My very first hollow wood board was back in the late 90s or early 2000s. I followed along with what Paul Jensen was doing, and did a board in that style. All hand drawn skeleton, and cork rails. The next HWS I attempted was actually a paddle board design by Clayton at Sliver Paddleboards. That one was a regular skeleton and ribs with Cove and bead rails.
Although there were a ton of great things I learned from both of these gentlemen and their processes, I wanted to make things easier and more straightforward for myself. Both of their processes necessitated rocker tables. I wanted to do the rails a little bit different as well, as I found that the cork rails were too heavy and soft, and the Cove and bead were incredibly time consuming to mill and prepare.
So that’s what’s led to this build is using the “ribs on sprues”, with a quasi-solid cedar rail that can have all materials ripped on a table saw. Outside of the design, the actual build from milling through until it was ready to glass takes 5 days. Most of that is waiting for glue to dry as well. Lol.
Design Stage. This is a small wave mini-Mal, but I wanted it to be lower volume than some of my other boards. I worked with Shape3D until I had both the rocker and the shape that I wanted. The rails start fairly soft and harden out through the tail, and the bottom has a single concave in the nose that transitions through a slight double concave to a mild V at the tail.
Once I have the design set up, then I create a section on the board every 8 inches. Then I use the print file option to print it as a PDF, convert it the PDF into an SVG file, and then import it that SVG into Microsoft Visio. Once I had it in there I offset the lines to account for the quarter inch deck skin, and then offset again and hollowed out my ribs.
At this point, I added my bottom rocker measurements underneath each of the ribs, as well as an outline of the reversed deck rocker. It seems a bit convoluted but the pictures probably explain it better. I built my boards by first creating a strong back like building a canoe, and then I will anchor each of these large rib templates onto that with a small set of blocks. The Stringer drops into intersecting slots from the top.
Lastly, I set up the rail outline so that I could build it all out of solid cedar strips, either 0.5x0.25”, or else just 0.25x0.25”. I gave an allowance around the entire board of 1-1/4” for the rail buildout. In the middle it’s pretty easy to see how they will layout. But towards the ends they will need significant planeing in order to get them down to the final shape. But strips like this are super flexible and are extremely easy to mill on a table saw.
-----
◆ **Exercise instructions**:
1. In the surfboard build text, turn the paragraph that begins "Once I have the design set up" into a brief list of steps that keeps its main facts.
2. According to the surfboard build text, how long does the build take from milling until the board is ready to glass?
3. Repeat word for word the passage of the surfboard build text starting with "Once I have" and going on through "from the top.".

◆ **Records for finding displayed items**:
-----
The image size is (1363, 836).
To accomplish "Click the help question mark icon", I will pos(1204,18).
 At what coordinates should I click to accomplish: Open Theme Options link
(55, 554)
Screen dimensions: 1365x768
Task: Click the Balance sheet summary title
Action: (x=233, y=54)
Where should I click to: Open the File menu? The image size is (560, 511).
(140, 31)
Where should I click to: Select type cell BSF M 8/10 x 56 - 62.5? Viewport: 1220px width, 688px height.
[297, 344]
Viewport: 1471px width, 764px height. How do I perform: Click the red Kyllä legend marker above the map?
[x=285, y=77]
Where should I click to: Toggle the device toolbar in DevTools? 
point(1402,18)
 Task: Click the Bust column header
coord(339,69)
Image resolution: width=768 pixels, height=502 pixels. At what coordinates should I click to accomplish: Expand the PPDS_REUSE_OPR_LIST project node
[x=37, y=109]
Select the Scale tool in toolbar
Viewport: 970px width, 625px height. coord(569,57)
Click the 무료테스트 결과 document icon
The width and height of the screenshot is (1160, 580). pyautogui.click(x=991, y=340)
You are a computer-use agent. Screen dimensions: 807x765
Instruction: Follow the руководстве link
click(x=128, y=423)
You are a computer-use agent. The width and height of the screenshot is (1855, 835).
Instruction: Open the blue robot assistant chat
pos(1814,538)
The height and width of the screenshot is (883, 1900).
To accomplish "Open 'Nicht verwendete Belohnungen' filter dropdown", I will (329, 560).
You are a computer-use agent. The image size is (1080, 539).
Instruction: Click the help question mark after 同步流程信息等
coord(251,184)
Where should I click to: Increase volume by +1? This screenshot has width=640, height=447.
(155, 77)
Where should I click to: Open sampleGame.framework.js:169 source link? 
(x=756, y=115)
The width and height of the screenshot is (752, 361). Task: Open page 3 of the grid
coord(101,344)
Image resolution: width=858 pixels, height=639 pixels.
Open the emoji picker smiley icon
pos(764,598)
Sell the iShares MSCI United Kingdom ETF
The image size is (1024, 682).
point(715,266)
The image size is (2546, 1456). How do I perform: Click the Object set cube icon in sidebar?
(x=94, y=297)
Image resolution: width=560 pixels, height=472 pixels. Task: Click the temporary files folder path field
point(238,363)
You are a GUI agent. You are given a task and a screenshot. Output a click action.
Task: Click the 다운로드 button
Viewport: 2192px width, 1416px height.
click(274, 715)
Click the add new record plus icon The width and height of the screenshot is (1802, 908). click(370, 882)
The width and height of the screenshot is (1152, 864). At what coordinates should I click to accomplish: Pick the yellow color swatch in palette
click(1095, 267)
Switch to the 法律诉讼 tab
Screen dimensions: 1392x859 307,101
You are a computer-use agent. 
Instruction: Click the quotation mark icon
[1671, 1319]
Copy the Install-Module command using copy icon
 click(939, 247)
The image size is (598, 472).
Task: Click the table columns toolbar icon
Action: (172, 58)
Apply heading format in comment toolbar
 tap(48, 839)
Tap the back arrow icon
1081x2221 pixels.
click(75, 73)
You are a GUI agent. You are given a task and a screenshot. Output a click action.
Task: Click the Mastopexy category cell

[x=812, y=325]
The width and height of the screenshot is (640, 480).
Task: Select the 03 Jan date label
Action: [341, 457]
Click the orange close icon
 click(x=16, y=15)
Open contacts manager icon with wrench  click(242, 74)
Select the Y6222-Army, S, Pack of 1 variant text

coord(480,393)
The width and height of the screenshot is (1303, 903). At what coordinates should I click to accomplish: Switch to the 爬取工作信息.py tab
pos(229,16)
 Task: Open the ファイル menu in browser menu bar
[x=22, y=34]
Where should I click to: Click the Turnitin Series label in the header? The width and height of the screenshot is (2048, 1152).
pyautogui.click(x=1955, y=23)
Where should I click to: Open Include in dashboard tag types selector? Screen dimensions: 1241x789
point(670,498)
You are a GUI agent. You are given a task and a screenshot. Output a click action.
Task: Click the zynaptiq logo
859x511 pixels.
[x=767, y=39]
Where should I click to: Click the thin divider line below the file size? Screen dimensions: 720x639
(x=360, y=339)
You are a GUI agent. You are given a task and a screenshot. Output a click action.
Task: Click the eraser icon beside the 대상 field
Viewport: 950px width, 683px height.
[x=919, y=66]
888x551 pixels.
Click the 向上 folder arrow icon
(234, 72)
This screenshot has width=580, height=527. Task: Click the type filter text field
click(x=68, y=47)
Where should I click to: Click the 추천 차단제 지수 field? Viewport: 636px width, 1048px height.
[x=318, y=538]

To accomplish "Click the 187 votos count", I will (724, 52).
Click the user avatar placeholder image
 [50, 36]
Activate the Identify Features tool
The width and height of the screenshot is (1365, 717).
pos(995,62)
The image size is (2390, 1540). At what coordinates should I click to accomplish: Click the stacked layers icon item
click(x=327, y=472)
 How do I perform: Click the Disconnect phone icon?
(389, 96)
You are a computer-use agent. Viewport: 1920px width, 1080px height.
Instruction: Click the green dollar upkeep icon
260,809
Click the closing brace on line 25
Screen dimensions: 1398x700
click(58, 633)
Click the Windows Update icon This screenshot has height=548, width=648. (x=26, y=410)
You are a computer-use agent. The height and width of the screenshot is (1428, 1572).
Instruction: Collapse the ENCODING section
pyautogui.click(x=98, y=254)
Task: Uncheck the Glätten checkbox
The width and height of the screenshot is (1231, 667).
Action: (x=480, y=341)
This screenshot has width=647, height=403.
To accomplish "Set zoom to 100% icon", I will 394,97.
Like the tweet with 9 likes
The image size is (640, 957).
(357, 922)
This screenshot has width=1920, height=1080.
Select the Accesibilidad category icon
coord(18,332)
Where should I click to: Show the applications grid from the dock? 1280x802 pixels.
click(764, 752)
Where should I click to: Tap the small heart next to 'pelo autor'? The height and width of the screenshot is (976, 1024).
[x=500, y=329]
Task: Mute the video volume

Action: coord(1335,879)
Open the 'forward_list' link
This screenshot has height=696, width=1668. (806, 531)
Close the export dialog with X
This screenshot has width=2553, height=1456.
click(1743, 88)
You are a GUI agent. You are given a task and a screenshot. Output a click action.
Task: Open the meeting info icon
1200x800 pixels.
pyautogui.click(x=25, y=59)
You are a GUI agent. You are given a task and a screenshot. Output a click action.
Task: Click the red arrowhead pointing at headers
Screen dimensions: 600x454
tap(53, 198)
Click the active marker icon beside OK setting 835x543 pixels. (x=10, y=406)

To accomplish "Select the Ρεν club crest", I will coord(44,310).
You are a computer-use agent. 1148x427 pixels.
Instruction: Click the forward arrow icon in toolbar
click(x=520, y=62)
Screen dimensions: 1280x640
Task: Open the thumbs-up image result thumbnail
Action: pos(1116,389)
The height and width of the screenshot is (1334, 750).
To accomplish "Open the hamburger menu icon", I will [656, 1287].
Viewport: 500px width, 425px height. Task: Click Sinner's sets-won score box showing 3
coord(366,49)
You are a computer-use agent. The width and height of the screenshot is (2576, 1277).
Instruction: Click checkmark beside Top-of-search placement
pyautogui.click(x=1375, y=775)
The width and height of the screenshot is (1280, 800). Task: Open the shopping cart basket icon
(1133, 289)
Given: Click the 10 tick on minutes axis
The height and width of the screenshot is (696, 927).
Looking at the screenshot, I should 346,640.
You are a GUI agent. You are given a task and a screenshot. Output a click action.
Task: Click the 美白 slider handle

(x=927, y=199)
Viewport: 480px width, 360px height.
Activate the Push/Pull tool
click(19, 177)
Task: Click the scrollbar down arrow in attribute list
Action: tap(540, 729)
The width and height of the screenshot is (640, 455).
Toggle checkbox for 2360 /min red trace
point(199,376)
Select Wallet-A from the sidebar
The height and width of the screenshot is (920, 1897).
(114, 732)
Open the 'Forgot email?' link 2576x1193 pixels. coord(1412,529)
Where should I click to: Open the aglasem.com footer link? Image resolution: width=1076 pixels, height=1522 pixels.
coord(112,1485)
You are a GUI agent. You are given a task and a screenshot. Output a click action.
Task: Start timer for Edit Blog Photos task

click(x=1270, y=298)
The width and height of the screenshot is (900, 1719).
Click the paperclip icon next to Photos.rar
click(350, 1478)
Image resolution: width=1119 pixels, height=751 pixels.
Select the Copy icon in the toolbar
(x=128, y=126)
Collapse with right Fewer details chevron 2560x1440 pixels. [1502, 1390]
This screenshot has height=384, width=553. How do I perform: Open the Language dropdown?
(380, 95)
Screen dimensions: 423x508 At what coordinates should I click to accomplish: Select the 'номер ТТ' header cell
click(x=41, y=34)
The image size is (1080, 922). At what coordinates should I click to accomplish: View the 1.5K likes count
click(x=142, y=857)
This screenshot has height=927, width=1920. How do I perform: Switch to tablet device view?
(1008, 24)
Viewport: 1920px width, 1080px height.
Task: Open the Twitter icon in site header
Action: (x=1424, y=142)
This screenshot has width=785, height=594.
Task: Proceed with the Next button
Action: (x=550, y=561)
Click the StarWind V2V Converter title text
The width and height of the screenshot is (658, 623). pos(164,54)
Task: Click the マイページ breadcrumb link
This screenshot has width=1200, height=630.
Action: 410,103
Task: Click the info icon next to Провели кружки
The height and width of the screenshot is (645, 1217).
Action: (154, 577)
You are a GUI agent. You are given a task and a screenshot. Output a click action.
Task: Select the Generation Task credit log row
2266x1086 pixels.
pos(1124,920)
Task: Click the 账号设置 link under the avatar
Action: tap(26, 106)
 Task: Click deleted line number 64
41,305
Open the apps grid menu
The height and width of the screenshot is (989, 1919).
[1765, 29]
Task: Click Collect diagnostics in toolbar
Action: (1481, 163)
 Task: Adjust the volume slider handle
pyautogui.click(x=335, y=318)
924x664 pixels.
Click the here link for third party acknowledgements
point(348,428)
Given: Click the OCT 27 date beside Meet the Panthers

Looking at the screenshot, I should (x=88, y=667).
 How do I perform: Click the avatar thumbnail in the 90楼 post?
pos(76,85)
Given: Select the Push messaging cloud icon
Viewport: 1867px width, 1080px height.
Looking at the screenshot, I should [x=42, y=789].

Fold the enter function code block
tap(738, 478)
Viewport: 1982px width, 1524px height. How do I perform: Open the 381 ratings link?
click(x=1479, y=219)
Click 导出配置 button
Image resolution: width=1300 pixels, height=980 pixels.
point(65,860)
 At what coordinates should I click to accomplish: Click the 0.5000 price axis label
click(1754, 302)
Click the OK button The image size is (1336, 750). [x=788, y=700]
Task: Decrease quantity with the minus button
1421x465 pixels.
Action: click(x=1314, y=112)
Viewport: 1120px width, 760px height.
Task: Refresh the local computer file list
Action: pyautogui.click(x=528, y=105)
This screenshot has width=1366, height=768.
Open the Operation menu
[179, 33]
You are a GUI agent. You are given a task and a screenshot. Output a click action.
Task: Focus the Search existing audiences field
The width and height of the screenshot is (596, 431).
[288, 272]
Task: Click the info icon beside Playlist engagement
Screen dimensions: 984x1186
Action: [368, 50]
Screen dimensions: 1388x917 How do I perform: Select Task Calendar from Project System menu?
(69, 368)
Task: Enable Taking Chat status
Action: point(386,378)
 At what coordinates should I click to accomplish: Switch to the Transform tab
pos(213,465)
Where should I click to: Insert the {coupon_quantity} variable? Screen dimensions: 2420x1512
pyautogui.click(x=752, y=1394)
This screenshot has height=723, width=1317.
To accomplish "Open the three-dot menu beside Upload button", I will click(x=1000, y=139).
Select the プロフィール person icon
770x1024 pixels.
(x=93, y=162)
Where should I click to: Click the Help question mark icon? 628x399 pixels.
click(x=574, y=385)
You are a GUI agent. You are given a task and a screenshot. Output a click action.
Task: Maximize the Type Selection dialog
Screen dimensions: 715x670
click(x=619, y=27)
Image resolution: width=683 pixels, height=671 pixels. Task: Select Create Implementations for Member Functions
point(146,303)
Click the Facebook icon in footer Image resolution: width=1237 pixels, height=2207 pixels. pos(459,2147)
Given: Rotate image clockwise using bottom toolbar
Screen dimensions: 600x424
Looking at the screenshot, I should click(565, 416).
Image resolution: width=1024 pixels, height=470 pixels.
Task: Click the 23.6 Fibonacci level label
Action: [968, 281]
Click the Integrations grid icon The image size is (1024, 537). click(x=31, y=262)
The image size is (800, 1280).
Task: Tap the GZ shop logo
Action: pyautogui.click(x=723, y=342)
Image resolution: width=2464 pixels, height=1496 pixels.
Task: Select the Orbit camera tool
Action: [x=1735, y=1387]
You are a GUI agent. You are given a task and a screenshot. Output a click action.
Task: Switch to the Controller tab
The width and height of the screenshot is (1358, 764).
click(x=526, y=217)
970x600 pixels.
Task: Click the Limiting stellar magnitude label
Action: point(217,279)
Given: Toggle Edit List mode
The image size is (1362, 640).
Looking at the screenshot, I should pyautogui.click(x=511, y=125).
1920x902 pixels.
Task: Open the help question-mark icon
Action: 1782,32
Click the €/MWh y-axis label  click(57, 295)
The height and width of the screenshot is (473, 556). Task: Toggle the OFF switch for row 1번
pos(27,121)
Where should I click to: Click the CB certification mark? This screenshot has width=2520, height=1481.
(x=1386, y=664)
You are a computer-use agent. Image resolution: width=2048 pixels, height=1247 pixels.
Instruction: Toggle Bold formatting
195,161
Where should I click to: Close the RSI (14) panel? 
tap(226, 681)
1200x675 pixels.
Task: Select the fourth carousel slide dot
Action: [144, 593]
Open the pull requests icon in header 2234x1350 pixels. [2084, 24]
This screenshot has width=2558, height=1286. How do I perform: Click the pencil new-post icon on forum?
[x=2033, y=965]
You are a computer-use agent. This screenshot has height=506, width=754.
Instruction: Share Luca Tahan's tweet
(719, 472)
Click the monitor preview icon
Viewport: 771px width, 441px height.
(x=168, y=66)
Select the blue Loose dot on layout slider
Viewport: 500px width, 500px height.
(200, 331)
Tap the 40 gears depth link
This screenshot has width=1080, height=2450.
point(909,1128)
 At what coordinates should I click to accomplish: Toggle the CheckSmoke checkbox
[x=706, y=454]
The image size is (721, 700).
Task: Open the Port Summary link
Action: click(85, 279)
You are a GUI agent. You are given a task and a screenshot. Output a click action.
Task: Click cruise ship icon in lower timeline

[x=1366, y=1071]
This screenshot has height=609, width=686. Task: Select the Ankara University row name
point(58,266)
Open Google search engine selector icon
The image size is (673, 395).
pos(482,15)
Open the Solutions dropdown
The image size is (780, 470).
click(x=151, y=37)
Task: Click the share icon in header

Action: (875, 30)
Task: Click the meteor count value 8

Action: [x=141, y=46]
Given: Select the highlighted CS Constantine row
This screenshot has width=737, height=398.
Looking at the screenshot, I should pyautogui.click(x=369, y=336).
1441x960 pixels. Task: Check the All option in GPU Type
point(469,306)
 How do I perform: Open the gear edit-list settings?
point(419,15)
-----
◆ **Solutions to the problems**:
1.
- Create a section on the board every 8 inches.
- Print it as a PDF using the print file option.
- Convert the PDF into an SVG file.
- Import the SVG into Microsoft Visio.
- Offset the lines to account for the quarter-inch deck skin.
- Offset again and hollow out the ribs.

2. It takes 5 days.

3.
Once I have the design set up, then I create a section on the board every 8 inches. Then I use the print file option to print it as a PDF, convert it the PDF into an SVG file, and then import it that SVG into Microsoft Visio. Once I had it in there I offset the lines to account for the quarter inch deck skin, and then offset again and hollowed out my ribs.
At this point, I added my bottom rocker measurements underneath each of the ribs, as well as an outline of the reversed deck rocker. It seems a bit convoluted but the pictures probably explain it better. I built my boards by first creating a strong back like building a canoe, and then I will anchor each of these large rib templates onto that with a small set of blocks. The Stringer drops into intersecting slots from the top.